Abstract

The maritime revolutions of the 15th century opened up and helped create an Atlantic world that was connected not only economically, but also politically and culturally. The forced migration of some twelve million African captives to the Americas has received considerable academic attention, but far less effort has gone into examining the long process of cultural exchange and innovation that occurred between the African diaspora in the Americas (particularly in Brazil and the Caribbean) and communities in Africa. The first step of the process was the creation of multicultural African diasporic communities in the Americas.

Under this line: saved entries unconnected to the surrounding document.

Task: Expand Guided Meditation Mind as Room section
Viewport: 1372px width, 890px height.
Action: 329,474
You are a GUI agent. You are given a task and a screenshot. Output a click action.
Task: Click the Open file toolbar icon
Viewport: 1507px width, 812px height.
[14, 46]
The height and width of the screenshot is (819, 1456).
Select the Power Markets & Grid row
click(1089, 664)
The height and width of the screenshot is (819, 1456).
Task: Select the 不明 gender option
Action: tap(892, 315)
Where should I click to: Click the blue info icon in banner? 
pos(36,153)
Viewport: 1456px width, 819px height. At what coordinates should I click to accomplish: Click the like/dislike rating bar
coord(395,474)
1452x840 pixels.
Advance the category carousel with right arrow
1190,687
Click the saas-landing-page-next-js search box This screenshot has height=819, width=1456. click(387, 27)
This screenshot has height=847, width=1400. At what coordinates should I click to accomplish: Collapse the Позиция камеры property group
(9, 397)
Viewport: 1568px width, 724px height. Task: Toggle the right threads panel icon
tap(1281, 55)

These communities not only blended a variety of African cultural forms into new diasporic African cultures, but also incorporated elements of Native American and European practices, ideas, and instruments into their communities. Not the least of the cultural innovations that would come out of this centuries-long process were a number of Afro-Latin, Afro-Caribbean, and African American musical styles. By the 19th century, the musical forms that had developed in the African Atlantic diaspora became increasingly influential in Africa itself, often traveling with Black colonial troops or seamen from the Americas. As the steamship revolutions of the 19th century cut the distance between Africa and the Americas, these exchanges accelerated. The colonial conquests of the late 19th century also served to connect Africa and its Atlantic diaspora more closely, whether via increased mobility of individuals or through new technological mediums such as the phonograph record. The result, in the 20th century, was the innovation of a number of musical styles that combined contemporary African tonal structures, rhythms, and forms with wave after wave of Afro-Caribbean, Afro-Latin, and African American musical forms and styles, as well as with new instruments that themselves introduced new sounds and musical potentialities. From this ever-accelerating exchange came a myriad of musical styles, including Afro-Cuban salsa in West Africa and Caribbean zouk in West and Central Africa. Three African musical genres of the 20th century, highlife, rumba, and Afrobeat, not only captivated African audiences but also increasingly found a global audience in an ever more connected and fluid world music culture.